Menkeu sebut listrik laik jadi indikator pertumbuhan ekonomi
Listrik menjadi indikator paling baik melihat aktivitas ekonomi berjalan atau tidak.
Kebutuhan listrik dinilai sebagai indikator yang cukup baik untuk mengukur pergerakan ekonomi di suatu negara. Ini lantaran data pelanggan listrik dinilai cukup akurat untuk menunjukkan profil dari penggunanya.
"Saya ingat sebelum tahun 2000, 1 persen pertumbuhan ekonomi butuh 2 persen pertumbuhan penggunaan listrik. PLN ketika itu tumbuh 14 persen, berarti pertumbuhan ekonomi saat itu mencapai 7 persen," ujar Menteri Keuangan Chatib Basri di Gedung Direktorat Jenderal Pajak, Jakarta, Selasa (8/4).
Chatib mengatakan listrik menjadi indikator paling baik melihat aktivitas ekonomi berjalan atau tidak. Menurut dia, penggunaan rekening listrik untuk mengukur pergerakan ekonomi sudah dipakai di beberapa negara berkembang.
"Dalam beberapa kasus di negara berkembang itu yang dipakai adalah pertumbuhan penggunaan listrik, bukan pertumbuhan Gross Domestic Product (GDP)," kata Chatib.
Di samping itu, Chatib berpendapat rekening listrik juga dapat dimanfaatkan untuk mengetahui potensi pajak yang tidak terhitung. Menurut dia, jika pertumbuhan ekonomi nasional mengalami perlambatan sementara penggunaan listrik mengalami peningkatan, maka terdapat potensi pajak yang belum ditarik.

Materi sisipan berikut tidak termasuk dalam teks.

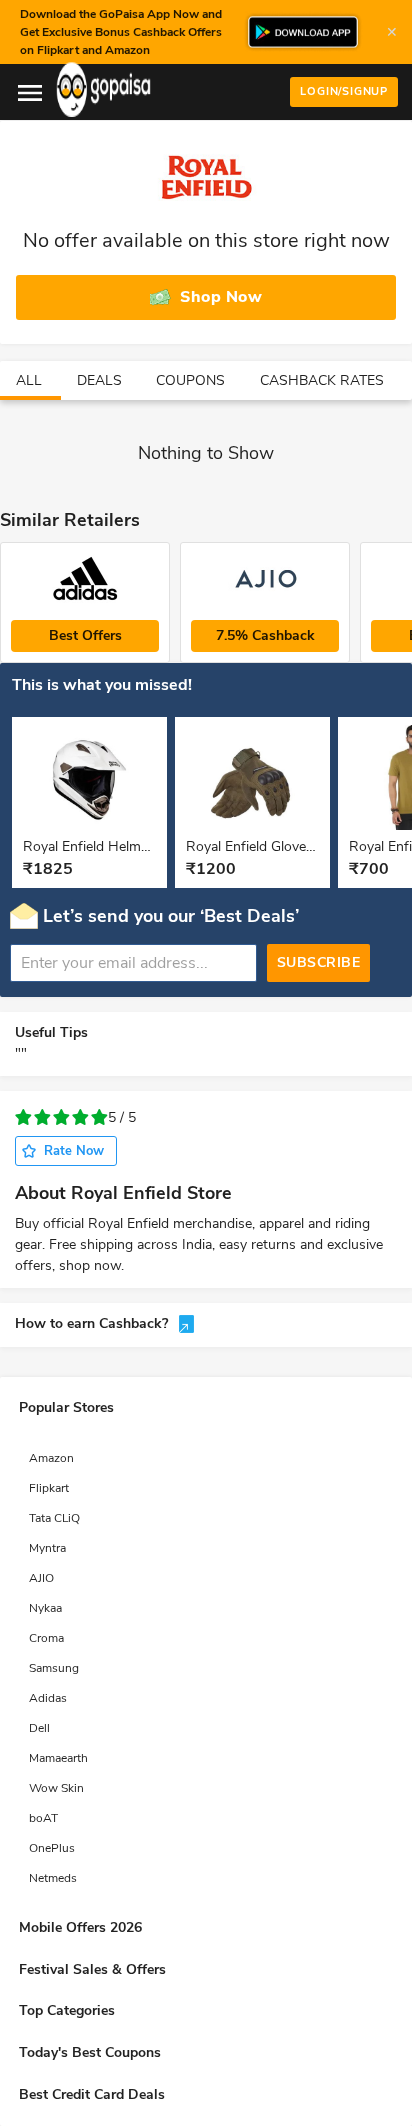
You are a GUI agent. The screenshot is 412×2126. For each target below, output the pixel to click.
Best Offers (85, 635)
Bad (42, 1117)
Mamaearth (58, 1758)
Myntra (47, 1548)
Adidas (48, 1698)
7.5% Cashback (265, 635)
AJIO (41, 1578)
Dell (39, 1728)
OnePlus (52, 1848)
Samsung (54, 1668)
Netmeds (53, 1878)
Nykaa (45, 1608)
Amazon (51, 1458)
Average (61, 1117)
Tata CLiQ (54, 1518)
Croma (46, 1638)
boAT (43, 1818)
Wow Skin (56, 1788)
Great (99, 1117)
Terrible (23, 1117)
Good (80, 1117)
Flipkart (49, 1488)
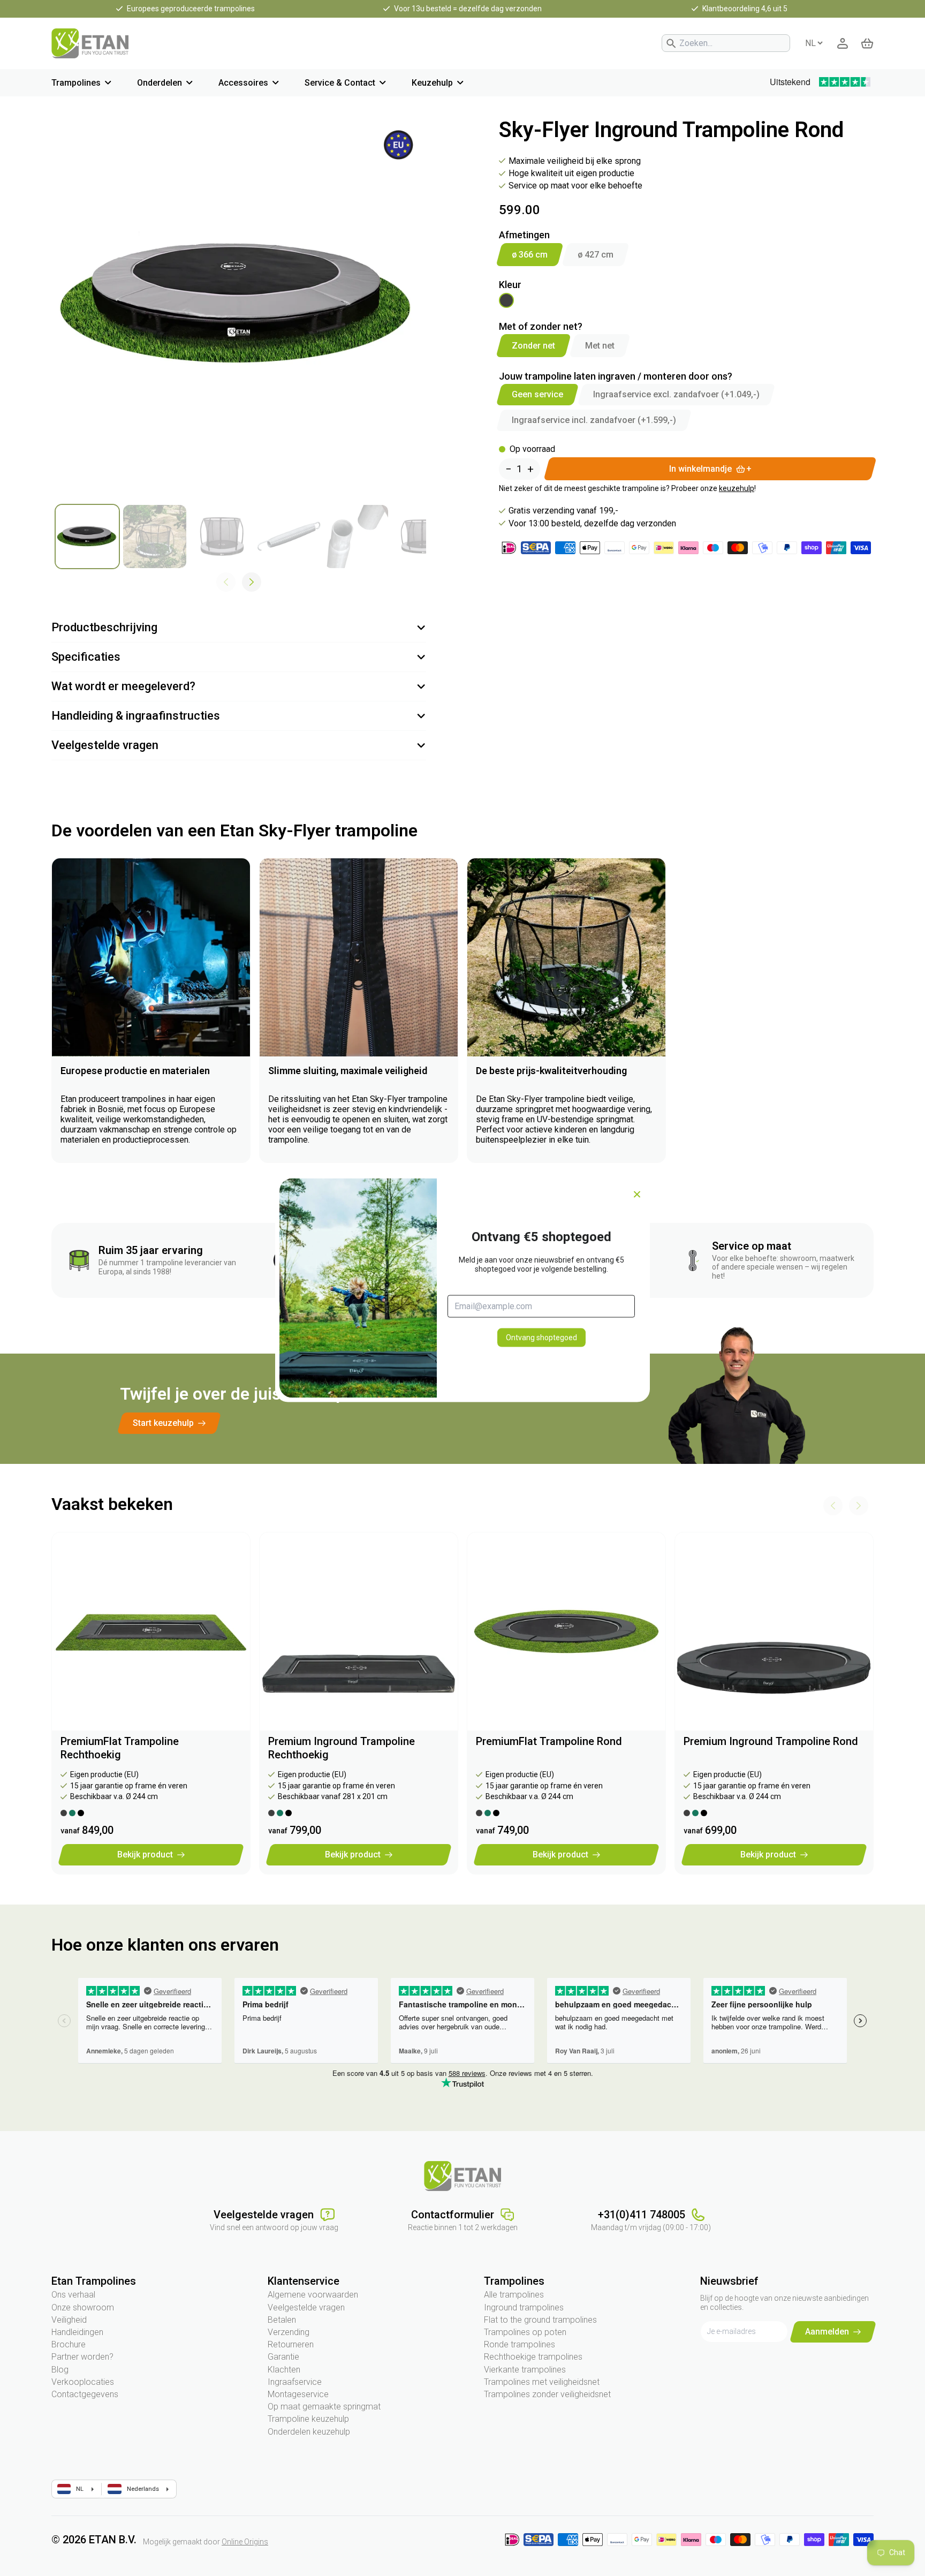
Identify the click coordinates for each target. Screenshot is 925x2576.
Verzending (288, 2332)
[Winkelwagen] (867, 43)
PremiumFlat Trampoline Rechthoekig (119, 1748)
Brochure (68, 2344)
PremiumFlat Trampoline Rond (549, 1741)
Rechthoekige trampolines (533, 2357)
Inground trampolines (524, 2307)
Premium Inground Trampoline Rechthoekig (341, 1748)
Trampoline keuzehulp (308, 2419)
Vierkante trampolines (525, 2370)
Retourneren (291, 2344)
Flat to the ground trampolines (540, 2320)
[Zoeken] (671, 43)
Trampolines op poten (525, 2332)
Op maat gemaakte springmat (324, 2406)
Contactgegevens (84, 2394)
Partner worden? (82, 2357)
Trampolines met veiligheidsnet (542, 2382)
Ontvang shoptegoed (541, 1337)
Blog (60, 2370)
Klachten (284, 2370)
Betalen (282, 2320)
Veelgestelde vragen (306, 2307)
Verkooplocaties (82, 2382)
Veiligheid (69, 2320)
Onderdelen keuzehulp (309, 2432)
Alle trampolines (514, 2295)
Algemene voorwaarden (313, 2295)
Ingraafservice (295, 2382)
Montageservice (298, 2394)
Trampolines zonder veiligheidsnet (547, 2394)
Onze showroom (82, 2307)
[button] (251, 582)
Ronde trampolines (519, 2344)
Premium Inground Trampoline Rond (771, 1741)
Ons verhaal (73, 2295)
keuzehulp (736, 488)
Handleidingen (77, 2332)
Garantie (283, 2357)
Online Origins (245, 2541)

"Mungkin sekali, kalau ekonomi kita dihitung maka ada 40 persen underground. Berarti potensi pajak kita sebesar 40 persen hidden," ungkap ia.
Lebih lanjut, Chatib menambahkan, pergerakan ekonomi mungkin mudah diukur. Tetapi, hal itu tidak berlaku untuk mengukur jumlah pajak.
"Kalau mau melihat aktivitas ekonomi jalan atau tidak, itu bisa dilihat kapalnya datang ke sini atau tidak. Tapi pajaknya tidak pernah bisa dihitung," pungkas dia.